Korpilaakso describes quitting her job as “an opportunity to rearrange the pieces of the puzzle”. She didn’t need to wonder whether or not she had the courage; there were no alternatives.

The puzzle pieces turned into the design brand Lovia, which has been deemed to become the next big thing of Finnish design. Korpilaakso and her three colleagues share the goal.

“Hopefully we’ll be known around the world not only for our unique designs, but also for transparent production and sustainability.”

Transparency is essential to Lovia’s ideology. Each product can be traced down to its origin, and all items carry a written introduction of its makers. Thanks to Lovia’s openness, the production process isn’t hidden in social responsibility reports or behind factory doors.

No to dumps, yes to luxury boutiques

Normally designers create a collection, and only then start looking for materials. Lovia decided to overhaul traditions: material comes first. Vast amounts of valuable and high-quality materials are wasted in the world, and Korpilaakso wanted to bring them back to life.

Lovia makes use of, for example, sheepskin from an organic farm. Another material that’s gained a lot of attention is leather made of elk hide.

Lovia makes use of, for example, sheepskin from an organic farm. Another material that’s gained a lot of attention is leather made of elk hide.

Jussi Ratilainen

Lovia makes use of, for example, sheepskin from an organic farm. Another material that’s gained a lot of attention is leather made of elk hide.

All materials are sourced as locally as possible. Korpilaakso says that Lovia is interested in all sorts of surplus materials, be they from farms or recycling centres. Now Lovia produces bags, clothes, and jewellery, but there’s no reason not to expand to areas like interior design if suitable materials happen to be available.

“Lovia isn’t a fashion brand; it’s a design brand. We don’t want to fit a category, as we’re ready for all sorts of challenges.”

Finding collaborators has proven to be labour-intensive. Korpilaakso laughs as she explains how they’ve spent a lot of time going through phone books.

“A channel through which we could try and find professionals in Finland or Estonia simply doesn’t exist,” she points out.

Initially the founders of Lovia thought they could keep production almost fully in Finland. However, it turned out that the expertise required to produce Lovia’s bags simply wasn’t available in the country. Now some of the bags are made in Estonia, some in Italy, where even the most demanding techniques can be used.

“We wanted production to stay as close as possible. We met the goal, but “close” just isn’t as close as we imagined.”

Hoping to become a future employer

Lovia was officially founded in July last year. Korpilaakso and sales manager Tiina Kosonen had worked together before, and PR manager Anniina Mustalahti met them during an entrepreneurship course at Aalto University. Photographer Jussi Ratilainen joined the team later.

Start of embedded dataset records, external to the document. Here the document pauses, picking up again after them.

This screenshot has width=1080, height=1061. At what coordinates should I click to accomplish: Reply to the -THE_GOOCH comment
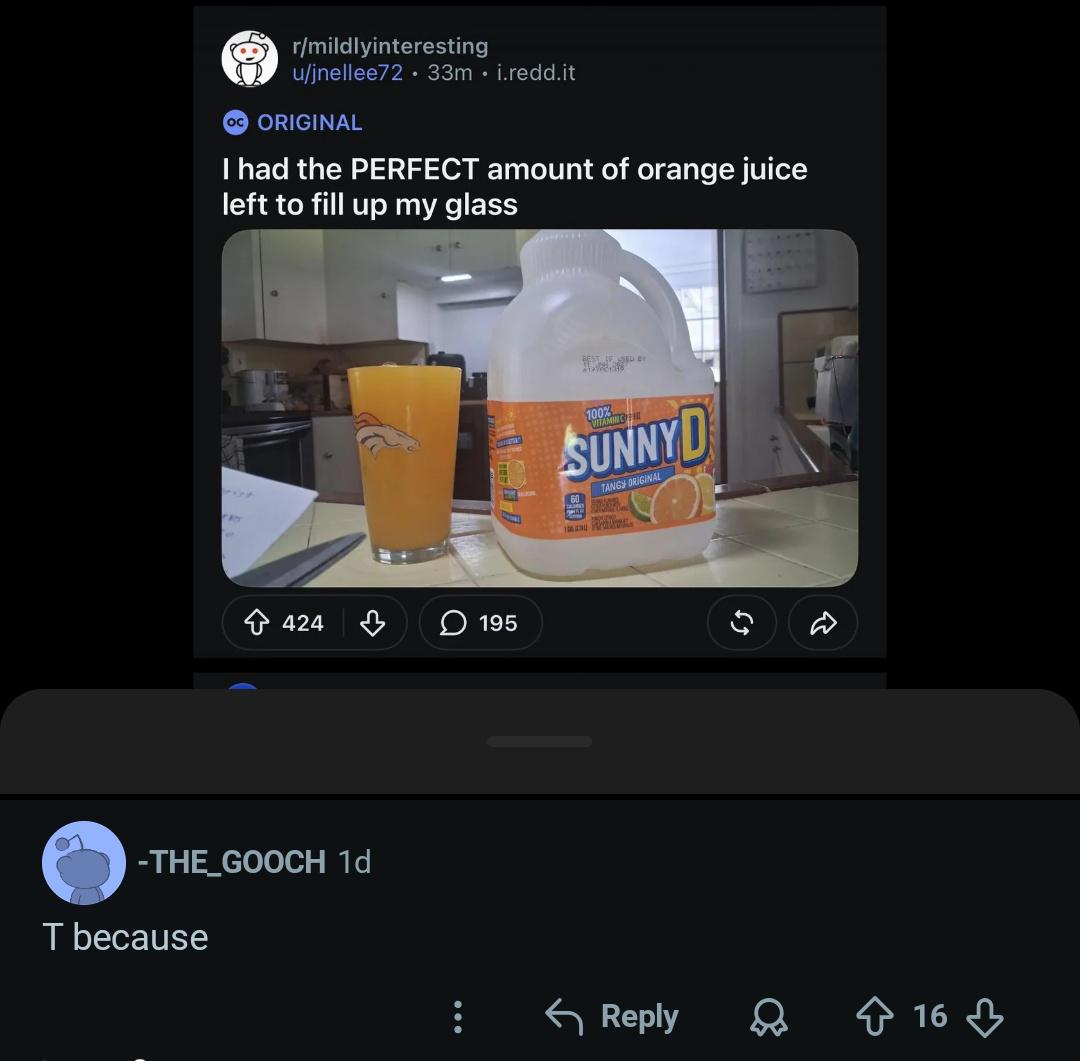click(612, 1016)
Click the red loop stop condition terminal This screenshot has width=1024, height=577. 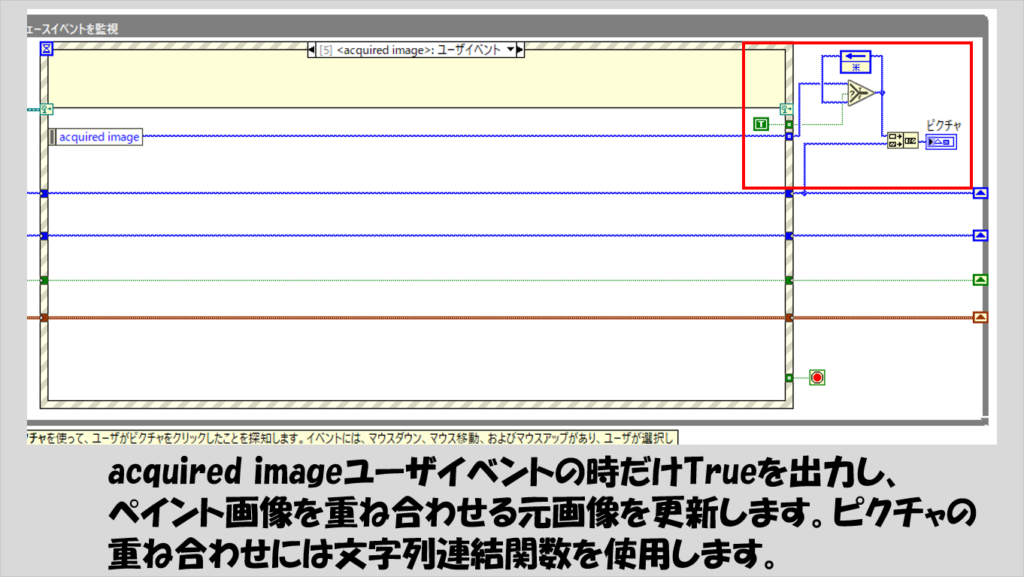click(x=817, y=377)
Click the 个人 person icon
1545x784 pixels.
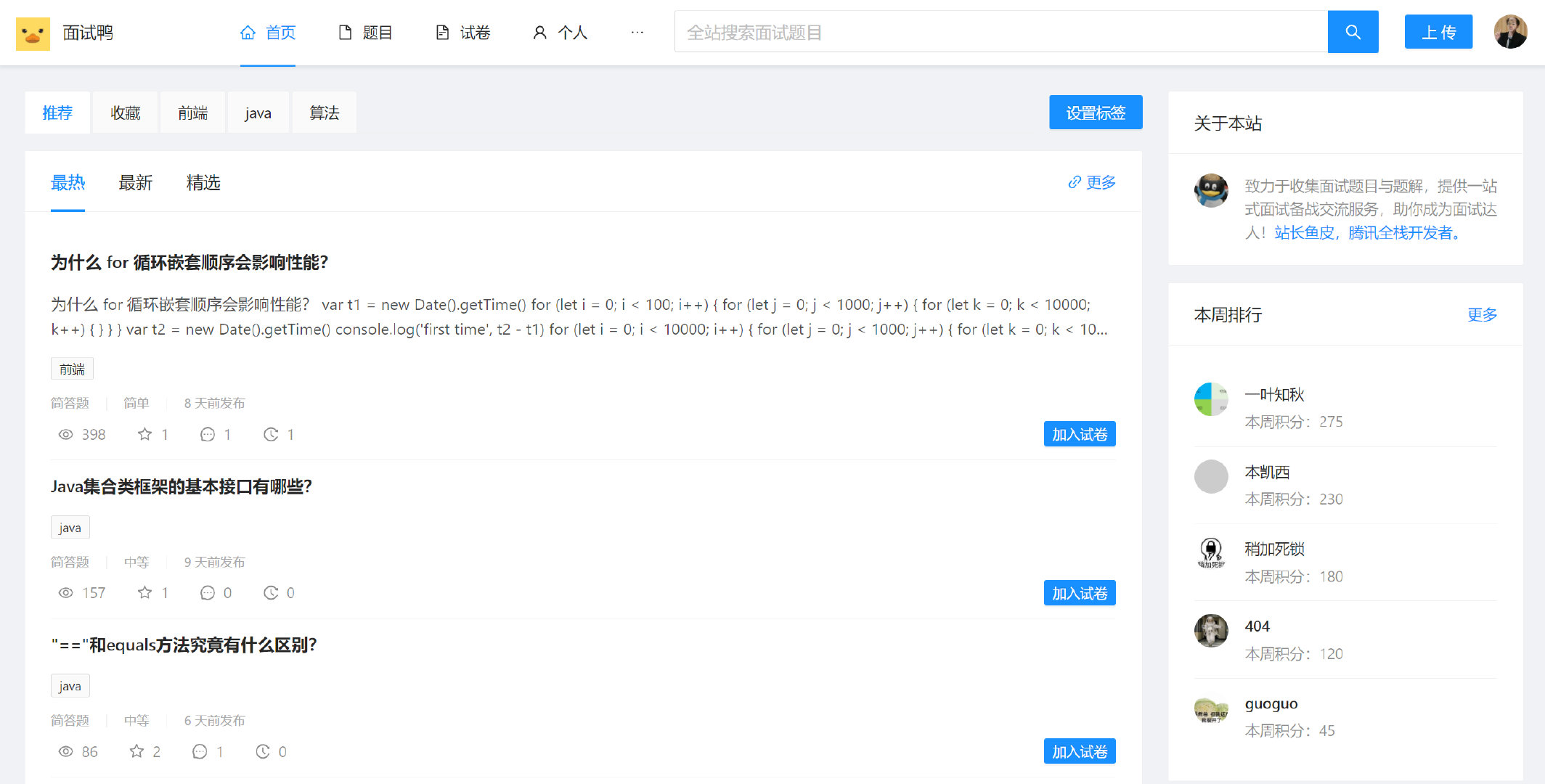(x=536, y=33)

Indirectly, Lovia offers work to various professionals, from people who tan the sheepskin, to bag producers. Korpilaakso is hopeful that one day the team itself could be expanded.

So far Finland has been Lovia’s biggest market, but the focus has been international from the very first steps. The spring collection for next year was showcased at the Tesla showroom in Copenhagen.

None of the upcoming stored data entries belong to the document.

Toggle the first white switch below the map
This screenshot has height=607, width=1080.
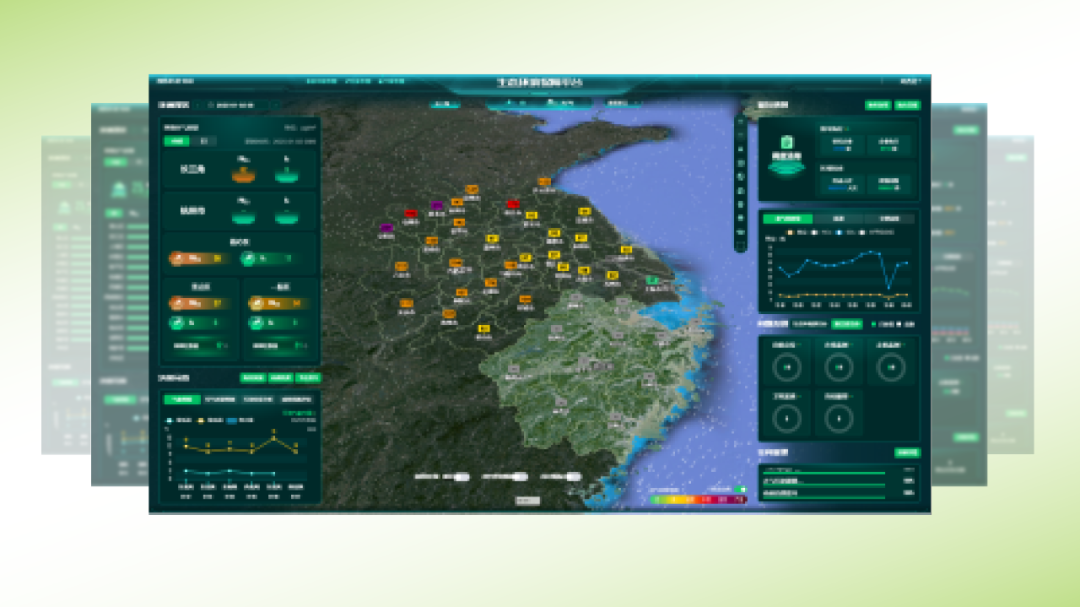(460, 477)
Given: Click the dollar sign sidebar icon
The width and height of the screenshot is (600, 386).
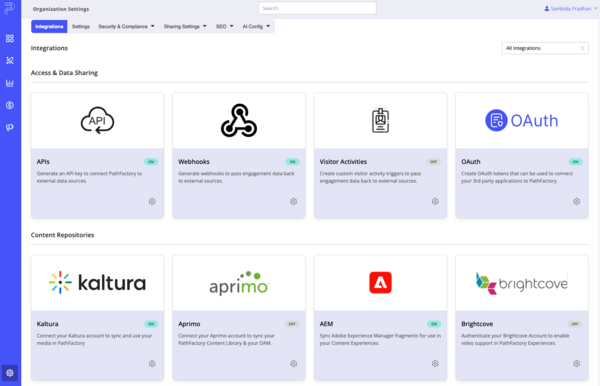Looking at the screenshot, I should [10, 105].
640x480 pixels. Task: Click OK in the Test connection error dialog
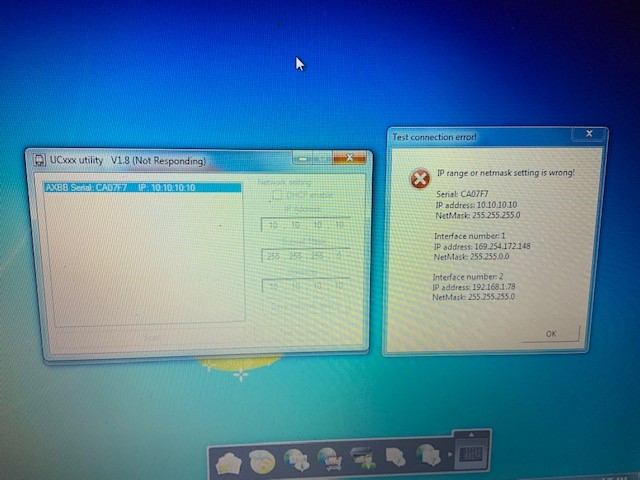[551, 333]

Lovia’s products are available in three international online stores. According to Korpilaakso, Lovia’s eyes are now on Copenhagen and London. Although competition in a place like London is tougher than at home, possibilities and opportunities are more plentiful, too.

Lovia’s only target isn’t just to increase its own sale and conspicuousness, but also to employ people in sustainable production practices. The core idea is to provide customers with elegant items with nothing to hide in their production.

”There’s a vast amount of brands all over the world, but not many of them work sustainably. Fortunately a lot of young professionals view sustainability as indispensable.”

Lovia’s spring collection 2016 was showcased at the Tesla showroom in Copenhagen. Lovia’s designer Outi Korpilaakso pictured on the right.

Lovia’s spring collection 2016 was showcased at the Tesla showroom in Copenhagen. Lovia’s designer Outi Korpilaakso pictured on the right.